See the tutorial and the detailed documentation for more information on LinearOperators.jl
.
Examples
In the field of nonlinear optimization, finding critical points of a continuous function frequently involves linear systems with a Hessian or Jacobian as coefficient. Materializing such operators as matrices is expensive in terms of operations and memory consumption and is unreasonable for high-dimensional problems. However, it is often possible to implement efficient Hessian-vector and Jacobian-vector products, for example with the help of automatic differentiation tools, and used within Krylov solvers. We now illustrate variants with explicit matrices and with matrix-free operators for two well-known optimization methods.
Example 1: Newton's Method for convex optimization
At each iteration of Newton's method applied to a $\mathcal{C}^2$ strictly convex function $f : \mathbb{R}^n \rightarrow \mathbb{R}$, a descent direction direction is determined by minimizing the quadratic Taylor model of $f$:
\[\min_{d \in \mathbb{R}^n}~~f(x_k) + \nabla f(x_k)^T d + \tfrac{1}{2}~d^T \nabla^2 f(x_k) d\]
which is equivalent to solving the symmetric and positive-definite system
\[\nabla^2 f(x_k) d = -\nabla f(x_k).\]
The system above can be solved with the conjugate gradient method as follows, using the explicit Hessian:
using ForwardDiff, Krylov
xk = -ones(4)
f(x) = (x[1] - 1)^2 + (x[2] - 2)^2 + (x[3] - 3)^2 + (x[4] - 4)^2
g(x) = ForwardDiff.gradient(f, x)
H(x) = ForwardDiff.hessian(f, x)
d, stats = cg(H(xk), -g(xk))
The explicit Hessian can be replaced by a linear operator that only computes Hessian-vector products:
using ForwardDiff, LinearOperators, Krylov
xk = -ones(4)
f(x) = (x[1] - 1)^2 + (x[2] - 2)^2 + (x[3] - 3)^2 + (x[4] - 4)^2
g(x) = ForwardDiff.gradient(f, x)
H(y, v) = ForwardDiff.derivative!(y, t -> g(xk + t * v), 0)

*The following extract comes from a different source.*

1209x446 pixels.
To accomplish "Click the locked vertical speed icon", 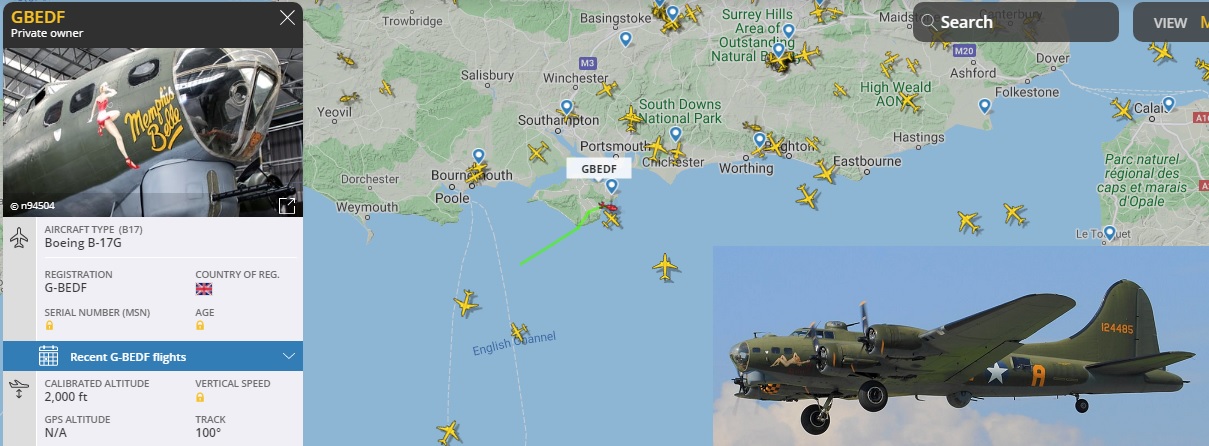I will (200, 397).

opH = LinearOperator(Float64, 4, 4, true, true, (y, v) -> H(y, v))
cg(opH, -g(xk))
([2.0, 3.0, 4.0, 5.0], SimpleStats
niter: 1
solved: true
inconsistent: false
residuals: []
Aresiduals: []
κ₂(A): []
timer: 621.38ms
status: solution good enough given atol and rtol
)
Example 2: The Gauss-Newton Method for Nonlinear Least Squares
At each iteration of the Gauss-Newton method applied to a nonlinear least-squares objective $f(x) = \tfrac{1}{2}\| F(x)\|^2$ where $F : \mathbb{R}^n \rightarrow \mathbb{R}^m$ is $\mathcal{C}^1$, we solve the subproblem:
\[\min_{d \in \mathbb{R}^n}~~\tfrac{1}{2}~\|J(x_k) d + F(x_k)\|^2,\]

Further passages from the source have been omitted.